Indeed, it made it the next stop in Newton, IA; then it made it to Davenport, IL, and to every day of the 2017 Tour with the worries behind it. Slowly, the stress of that last minute thrash burned away like fuel in their tank as they made their way to Bowling Green, KY. In fact, one of the few worries left was just over how people would react to a Datsun at Power Tour. Our arms are open to imports, but the event is largely dominated by Detroit-bleeding hot rodders, and the duo weren’t sure what to expect. “People freaking loved it! Everybody had a story. Either they had a Datsun or they had a car that always got beat by a Datsun,” Emily said. “We all have opinions about different people’s style and how they mod stuff, but when it comes down to it, we’re just all gearheads and that was the coolest feeling — to feel so appreciated for our hard work.”
Building a YouTube channel has grown from hobbies to full-time gigs for many, but what’s been beautiful about this era of programming is it allows many niches of the automotive culture to find a home. With their humble roots, Aaron and Emily chose to focus on their channel on attainable, home-built projects. “It doesn’t make sense to only promote $8,000 superchargers,” Aaron mentioned. “Because what Emily and I want is for you to go and work on your stuff and enjoy it, and have adventures. So it only makes sense to direct people in a way that they can afford and enjoy it.” In essence, it was a response to the shows didn’t have the garage-built hot rod in mind, where money is socked over months and years to grab a carefully-selected list of parts that aren’t just set by dreams of horsepower, but also a realistic budget.

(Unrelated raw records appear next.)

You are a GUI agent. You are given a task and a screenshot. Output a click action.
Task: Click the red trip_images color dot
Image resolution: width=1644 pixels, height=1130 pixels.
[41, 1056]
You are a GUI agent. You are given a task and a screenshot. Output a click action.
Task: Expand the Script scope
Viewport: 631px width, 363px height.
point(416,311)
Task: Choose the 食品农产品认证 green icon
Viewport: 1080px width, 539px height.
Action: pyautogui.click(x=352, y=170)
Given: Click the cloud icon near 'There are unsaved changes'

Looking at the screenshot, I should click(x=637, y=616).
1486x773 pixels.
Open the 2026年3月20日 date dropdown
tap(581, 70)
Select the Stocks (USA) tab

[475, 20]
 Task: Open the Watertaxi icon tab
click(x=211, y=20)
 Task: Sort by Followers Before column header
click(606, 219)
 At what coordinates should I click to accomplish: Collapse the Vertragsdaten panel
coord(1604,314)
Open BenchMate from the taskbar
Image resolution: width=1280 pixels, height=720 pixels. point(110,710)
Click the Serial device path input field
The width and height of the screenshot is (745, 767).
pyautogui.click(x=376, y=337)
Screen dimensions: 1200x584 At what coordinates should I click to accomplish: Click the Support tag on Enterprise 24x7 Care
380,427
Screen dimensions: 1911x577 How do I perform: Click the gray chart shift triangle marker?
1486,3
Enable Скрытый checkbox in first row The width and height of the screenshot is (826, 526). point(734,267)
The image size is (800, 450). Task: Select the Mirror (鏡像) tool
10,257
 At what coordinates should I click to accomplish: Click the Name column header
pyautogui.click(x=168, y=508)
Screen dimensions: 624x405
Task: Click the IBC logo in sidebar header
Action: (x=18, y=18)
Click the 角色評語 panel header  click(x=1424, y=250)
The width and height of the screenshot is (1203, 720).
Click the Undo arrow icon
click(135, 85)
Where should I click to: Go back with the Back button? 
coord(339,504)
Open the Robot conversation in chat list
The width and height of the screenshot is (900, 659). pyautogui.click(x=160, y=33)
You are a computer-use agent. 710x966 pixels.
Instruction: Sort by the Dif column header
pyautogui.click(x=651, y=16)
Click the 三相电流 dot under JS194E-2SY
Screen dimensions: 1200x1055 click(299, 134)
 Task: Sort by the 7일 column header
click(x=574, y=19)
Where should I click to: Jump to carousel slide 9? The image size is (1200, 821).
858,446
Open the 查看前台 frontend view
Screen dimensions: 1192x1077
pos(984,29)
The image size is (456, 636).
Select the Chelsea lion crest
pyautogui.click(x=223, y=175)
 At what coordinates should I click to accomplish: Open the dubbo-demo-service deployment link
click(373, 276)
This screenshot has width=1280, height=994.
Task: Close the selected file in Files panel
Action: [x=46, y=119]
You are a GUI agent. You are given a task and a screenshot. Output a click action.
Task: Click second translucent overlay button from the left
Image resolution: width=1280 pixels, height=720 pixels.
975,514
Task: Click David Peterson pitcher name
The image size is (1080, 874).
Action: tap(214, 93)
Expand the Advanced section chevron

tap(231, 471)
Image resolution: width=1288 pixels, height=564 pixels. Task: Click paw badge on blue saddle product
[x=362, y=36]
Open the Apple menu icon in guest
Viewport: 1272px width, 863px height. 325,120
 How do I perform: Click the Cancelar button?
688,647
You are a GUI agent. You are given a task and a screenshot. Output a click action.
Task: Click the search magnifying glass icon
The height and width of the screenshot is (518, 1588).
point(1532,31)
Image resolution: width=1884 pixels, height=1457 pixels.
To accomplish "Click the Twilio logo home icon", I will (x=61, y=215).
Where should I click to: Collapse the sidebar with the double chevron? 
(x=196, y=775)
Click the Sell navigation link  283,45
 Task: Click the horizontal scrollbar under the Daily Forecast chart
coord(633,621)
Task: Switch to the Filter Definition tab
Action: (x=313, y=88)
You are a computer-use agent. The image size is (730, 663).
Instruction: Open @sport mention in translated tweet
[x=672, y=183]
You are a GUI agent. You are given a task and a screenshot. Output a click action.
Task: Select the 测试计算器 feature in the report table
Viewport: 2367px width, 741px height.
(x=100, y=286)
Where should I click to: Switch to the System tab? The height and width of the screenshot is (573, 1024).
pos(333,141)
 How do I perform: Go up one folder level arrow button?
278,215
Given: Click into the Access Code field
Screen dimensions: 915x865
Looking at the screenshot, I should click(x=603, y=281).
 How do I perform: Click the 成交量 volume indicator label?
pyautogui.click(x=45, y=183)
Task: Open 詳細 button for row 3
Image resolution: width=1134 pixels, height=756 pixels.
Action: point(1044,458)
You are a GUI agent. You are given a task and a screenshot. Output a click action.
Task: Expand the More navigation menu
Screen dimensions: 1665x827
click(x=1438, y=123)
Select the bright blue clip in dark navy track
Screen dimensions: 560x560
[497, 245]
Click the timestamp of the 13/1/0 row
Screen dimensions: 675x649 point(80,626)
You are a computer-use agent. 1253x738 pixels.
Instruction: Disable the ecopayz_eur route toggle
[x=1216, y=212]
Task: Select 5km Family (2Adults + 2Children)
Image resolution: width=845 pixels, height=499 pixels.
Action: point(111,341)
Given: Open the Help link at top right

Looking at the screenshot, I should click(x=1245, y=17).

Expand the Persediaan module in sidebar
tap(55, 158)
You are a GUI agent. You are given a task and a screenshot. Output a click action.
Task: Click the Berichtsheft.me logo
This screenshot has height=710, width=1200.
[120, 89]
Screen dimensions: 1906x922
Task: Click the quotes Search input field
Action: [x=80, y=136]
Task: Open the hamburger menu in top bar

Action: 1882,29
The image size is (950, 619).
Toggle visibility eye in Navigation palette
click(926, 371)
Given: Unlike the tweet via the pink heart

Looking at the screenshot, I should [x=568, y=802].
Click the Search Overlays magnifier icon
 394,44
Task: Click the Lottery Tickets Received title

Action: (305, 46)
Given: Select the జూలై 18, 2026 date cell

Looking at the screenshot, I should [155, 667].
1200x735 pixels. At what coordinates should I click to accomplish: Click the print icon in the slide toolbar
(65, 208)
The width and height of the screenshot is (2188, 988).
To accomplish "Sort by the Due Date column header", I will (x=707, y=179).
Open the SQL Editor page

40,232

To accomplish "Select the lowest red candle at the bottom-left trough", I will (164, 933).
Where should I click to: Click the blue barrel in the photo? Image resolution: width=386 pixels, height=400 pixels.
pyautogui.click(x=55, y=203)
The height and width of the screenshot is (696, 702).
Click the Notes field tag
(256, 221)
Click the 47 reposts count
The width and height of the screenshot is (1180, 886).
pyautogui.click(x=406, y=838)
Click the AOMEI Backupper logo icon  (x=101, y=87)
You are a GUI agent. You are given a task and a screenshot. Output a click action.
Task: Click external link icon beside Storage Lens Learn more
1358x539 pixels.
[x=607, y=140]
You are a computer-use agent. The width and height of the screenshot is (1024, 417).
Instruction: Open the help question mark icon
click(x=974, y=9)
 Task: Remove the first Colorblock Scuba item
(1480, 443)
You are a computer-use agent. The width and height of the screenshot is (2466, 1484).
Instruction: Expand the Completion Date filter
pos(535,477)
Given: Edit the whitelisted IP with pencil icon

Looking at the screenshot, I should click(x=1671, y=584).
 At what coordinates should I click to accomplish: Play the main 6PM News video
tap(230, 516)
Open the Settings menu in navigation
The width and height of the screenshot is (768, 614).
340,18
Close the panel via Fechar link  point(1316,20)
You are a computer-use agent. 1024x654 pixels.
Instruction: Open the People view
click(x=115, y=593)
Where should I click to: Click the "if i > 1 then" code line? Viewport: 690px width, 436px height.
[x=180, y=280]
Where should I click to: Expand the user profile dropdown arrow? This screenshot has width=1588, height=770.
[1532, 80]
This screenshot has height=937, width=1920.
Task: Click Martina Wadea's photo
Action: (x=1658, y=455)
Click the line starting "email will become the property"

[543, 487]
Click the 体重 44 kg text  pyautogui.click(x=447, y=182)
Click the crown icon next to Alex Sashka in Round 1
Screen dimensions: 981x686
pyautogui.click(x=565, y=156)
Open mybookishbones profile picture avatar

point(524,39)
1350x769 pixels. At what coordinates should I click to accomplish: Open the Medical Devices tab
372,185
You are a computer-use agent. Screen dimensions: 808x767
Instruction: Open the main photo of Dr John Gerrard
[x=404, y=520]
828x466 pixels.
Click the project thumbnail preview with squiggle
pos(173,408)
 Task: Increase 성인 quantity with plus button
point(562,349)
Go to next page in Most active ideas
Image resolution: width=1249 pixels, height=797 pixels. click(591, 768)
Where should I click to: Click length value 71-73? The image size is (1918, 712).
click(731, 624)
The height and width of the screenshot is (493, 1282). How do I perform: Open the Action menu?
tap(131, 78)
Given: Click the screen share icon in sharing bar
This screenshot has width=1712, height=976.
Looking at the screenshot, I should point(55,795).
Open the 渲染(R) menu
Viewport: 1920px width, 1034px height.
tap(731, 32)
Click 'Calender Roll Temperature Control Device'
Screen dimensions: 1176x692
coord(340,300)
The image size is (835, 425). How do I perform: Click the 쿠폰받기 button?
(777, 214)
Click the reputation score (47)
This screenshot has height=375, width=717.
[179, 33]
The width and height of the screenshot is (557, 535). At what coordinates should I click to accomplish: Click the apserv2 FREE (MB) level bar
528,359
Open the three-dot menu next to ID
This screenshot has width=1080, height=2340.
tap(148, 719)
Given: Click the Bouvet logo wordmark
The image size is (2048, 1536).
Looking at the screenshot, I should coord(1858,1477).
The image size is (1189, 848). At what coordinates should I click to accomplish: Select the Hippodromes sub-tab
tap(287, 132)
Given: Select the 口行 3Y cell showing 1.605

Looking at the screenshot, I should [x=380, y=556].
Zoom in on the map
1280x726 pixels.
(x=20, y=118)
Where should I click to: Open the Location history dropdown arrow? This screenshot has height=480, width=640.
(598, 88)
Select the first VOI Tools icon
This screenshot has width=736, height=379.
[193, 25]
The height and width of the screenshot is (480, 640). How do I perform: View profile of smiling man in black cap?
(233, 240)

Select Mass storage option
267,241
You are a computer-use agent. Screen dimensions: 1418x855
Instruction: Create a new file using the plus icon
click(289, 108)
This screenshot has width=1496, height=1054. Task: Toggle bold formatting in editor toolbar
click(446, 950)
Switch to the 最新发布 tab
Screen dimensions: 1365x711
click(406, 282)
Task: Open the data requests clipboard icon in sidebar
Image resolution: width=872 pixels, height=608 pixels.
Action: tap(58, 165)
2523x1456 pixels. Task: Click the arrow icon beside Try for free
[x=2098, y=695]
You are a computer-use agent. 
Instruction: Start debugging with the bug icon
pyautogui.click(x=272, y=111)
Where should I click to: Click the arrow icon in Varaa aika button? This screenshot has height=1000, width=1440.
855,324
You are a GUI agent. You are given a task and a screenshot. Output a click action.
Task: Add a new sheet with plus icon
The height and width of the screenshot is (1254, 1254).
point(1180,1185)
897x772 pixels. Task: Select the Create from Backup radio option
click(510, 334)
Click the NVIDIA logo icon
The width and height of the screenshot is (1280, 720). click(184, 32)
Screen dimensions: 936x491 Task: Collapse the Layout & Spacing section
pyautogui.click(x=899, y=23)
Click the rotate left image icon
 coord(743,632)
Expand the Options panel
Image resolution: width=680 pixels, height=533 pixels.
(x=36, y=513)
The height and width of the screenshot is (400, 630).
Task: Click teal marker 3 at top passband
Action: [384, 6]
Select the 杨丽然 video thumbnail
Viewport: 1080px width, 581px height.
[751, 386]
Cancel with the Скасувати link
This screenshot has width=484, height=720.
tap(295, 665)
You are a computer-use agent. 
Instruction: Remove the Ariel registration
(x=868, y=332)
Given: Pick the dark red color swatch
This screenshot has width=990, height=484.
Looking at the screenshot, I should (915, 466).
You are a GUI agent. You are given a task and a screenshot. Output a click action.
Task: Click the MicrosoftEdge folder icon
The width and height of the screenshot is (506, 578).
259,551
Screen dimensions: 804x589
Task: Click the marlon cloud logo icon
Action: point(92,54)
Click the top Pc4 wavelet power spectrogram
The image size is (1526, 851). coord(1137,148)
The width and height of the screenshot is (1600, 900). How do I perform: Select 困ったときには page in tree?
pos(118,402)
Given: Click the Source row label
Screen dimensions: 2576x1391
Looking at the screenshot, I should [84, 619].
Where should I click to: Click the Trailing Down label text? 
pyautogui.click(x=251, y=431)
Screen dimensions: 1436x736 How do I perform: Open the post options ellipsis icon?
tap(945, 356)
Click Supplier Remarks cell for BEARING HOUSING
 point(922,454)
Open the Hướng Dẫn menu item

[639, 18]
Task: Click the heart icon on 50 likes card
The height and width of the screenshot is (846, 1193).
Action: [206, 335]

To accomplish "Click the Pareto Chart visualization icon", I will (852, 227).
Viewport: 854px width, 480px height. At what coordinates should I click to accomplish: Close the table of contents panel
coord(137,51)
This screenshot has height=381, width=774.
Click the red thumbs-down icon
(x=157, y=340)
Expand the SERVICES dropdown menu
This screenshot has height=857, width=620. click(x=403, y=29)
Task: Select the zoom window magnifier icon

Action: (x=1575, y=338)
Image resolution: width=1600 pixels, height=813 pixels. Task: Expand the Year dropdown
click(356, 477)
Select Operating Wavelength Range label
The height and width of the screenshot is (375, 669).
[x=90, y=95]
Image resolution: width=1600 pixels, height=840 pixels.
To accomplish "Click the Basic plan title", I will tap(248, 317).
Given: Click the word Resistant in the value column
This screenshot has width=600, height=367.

This git-er-done attitude eventually caught the Velocity Channel’s attention with Live, Laugh, Wrench, Emily and Aaron’s upcoming TV show. While they might’ve had to change shops, the home-grown philosophy of the Flyin’ Sparks Garage back in Texas is kept as they tackle new builds and carry their persistent spirit. “Rod Rutledge is a friend of ours who died on a motorcycle, but we met years earlier on Power Tour. He basically taught me how to not worry about life. Just roll with the punches, it doesn’t have to be right,” Aaron explained. “Enjoy the process of life and don’t be so uptight about it. It’s changed me, if you met me 10 years ago you would not want to hang out with me because I was just so worried about all the details and what people think. He taught me that even if everything’s going wrong, laugh and just have fun.”
Emily went on to explain it a little further, recalling the first time she built an engine with Aaron. Back then as teenagers, they were rebuilding the engine of her family’s F-150. Aaron had her building the other half of its V8 to learn, working through each step together in torquing down the heads and valvetrain. As the parts on the table dwindled, she could tell things were about to wrap up and nervously asked Aaron to check her work. “And he was like, ‘No, you need to feel the feeling. If you mess something up, you need to feel that feeling,’” she recited. “‘And if you did it all right, you need to feel that feeling. If I check your work, you won’t have any feelings. You know when this engine cranks up and it runs great, you will own that.’ I didn’t know any other girls who were doing that.”
Really, it’s that infectious persistence that’s at the heart of Datzen, and everything they’ve built on screen. Regular viewers of their show will remember that Datzen was named in spirit of The Zen and Art of Motorcycle Maintenance, Robert M. Pirsig’s introspective look at the human condition from the perch of a Honda CB77. “It’s the sides of the mountain which sustain life, not the top,” he once wrote.
“Say a girl wants to get into cars ,and she doesn’t really know where to start — her power steering’s making a crazy noise. She could go get a basic tool kit, research online, and she can have the most amazing experience overcoming something,” Emily reinforced. “But if people have too much judgment about the results or about having to ask people for help, someone could totally be debilitated. I know it’s not always easy, but you have to look at the big picture and think that there’s a goal here and it’s going to feel really cool on the other side of it. There might be a lot of mountains to climb to get to the peak of that one that I’m looking at… but it’s worth it.”
The post Datzen and the Art of Project Cars – LS-Powered 280Z! appeared first on Hot Rod Network.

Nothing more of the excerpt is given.